Arnaud Lagardère est soupconné d'avoir puisé dans les comptes de ses sociétés pour financer son train de vie, d'avoir acheté des votes et d'avoir diffusé des informations fausses ou trompeuses. Il a été mis en examen lundi 29 avril. Une interdiction provisoire ayant été prononcée à son encontre, il est contraint de se démettre de tous ses mandats exécutifs.

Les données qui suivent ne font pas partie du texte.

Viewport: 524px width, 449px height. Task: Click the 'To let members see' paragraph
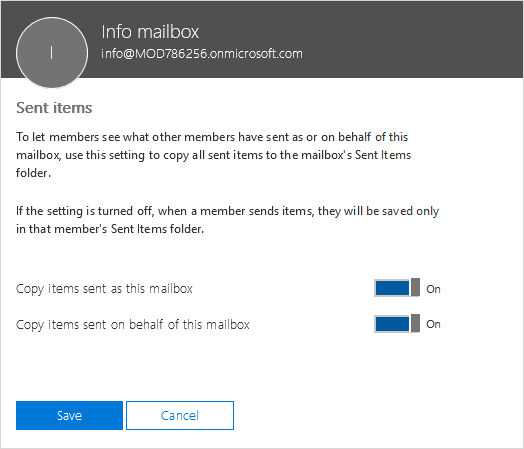(x=214, y=155)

Le groupe Lagardère a annoncé dans un communiqué, mardi 30 avril, que son PDG, Arnaud Lagardère, avait été mis en examen pour des  « faits concernant essentiellement des sociétés personnelles lui appartenant intégralement ». Il précise que cette mise en examen « est dû « uniquement » à des soupçons « d'achat de vote, d'abus de pouvoir et de diffusion d'information fausse ou trompeuse », soit des faits datant de 2018 et 2019 qu'il conteste.

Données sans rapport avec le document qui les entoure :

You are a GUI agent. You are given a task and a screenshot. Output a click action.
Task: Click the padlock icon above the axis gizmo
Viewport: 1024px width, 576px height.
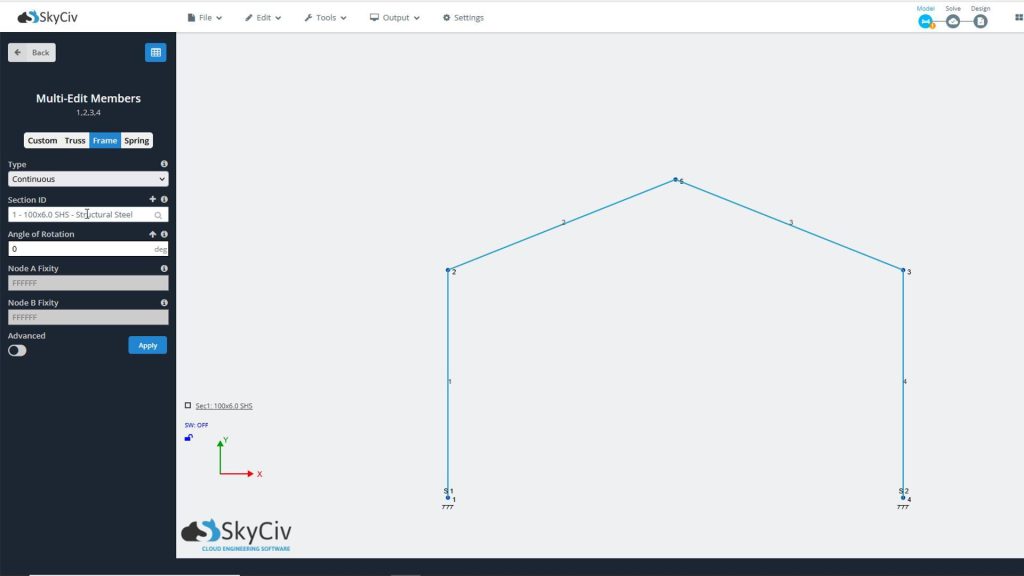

Une mesure d'interdiction provisoire de gérer des sociétés ayant été prononcée dans le cadre de cette procédure, l'héritier a été contraint de se démettre de tous ses mandats exécutifs, à commencer par celui de PDG de son groupe. Le communiqué précise qu'il conteste aussi cette décision et qu'il fera appel pour s'y soustraire.

Le groupe Lagardère SA ajoute qu'il prendra des dispositions provisoires pour assurer la gouvernance du groupe « en attendant la possibilité pour Arnaud Lagardère d'en reprendre la direction effective ». Il a annoncé le jour même la nomination de Jean-Christophe Thiery, ancien président de Bolloré Médias et président du conseil de surveillance de Canal+, à la présidence par intérim du groupe.

Des faits de 2009 à 2022

Lundi 29 avril, Arnaud Lagardère, avait été entendu par une juge d'instruction à Paris avant sa mise en examen. Il est soupçonné d'avoir puisé dans les comptes de ses sociétés pour financer son train de vie et ses dépenses personnelles pendant plusieurs années.

L'homme d'affaires de 63 ans, qui a obtenu de Vincent Bolloré d'être PDG de son groupe pendant six ans et de prendre la présidence d'Hachette, avait été interrogé dans le cadre d'une information judiciaire ouverte par le parquet national financier (PNF) en avril 2021 sur la base d'une plainte du fonds britannique Amber Capital, d'un signalement de l'Autorité des marchés financiers (AMF) ainsi que d'un signalement du Haut Conseil du commissariat aux comptes (H3C, devenu la Haute autorité de l'audit, H2A), selon une source judiciaire.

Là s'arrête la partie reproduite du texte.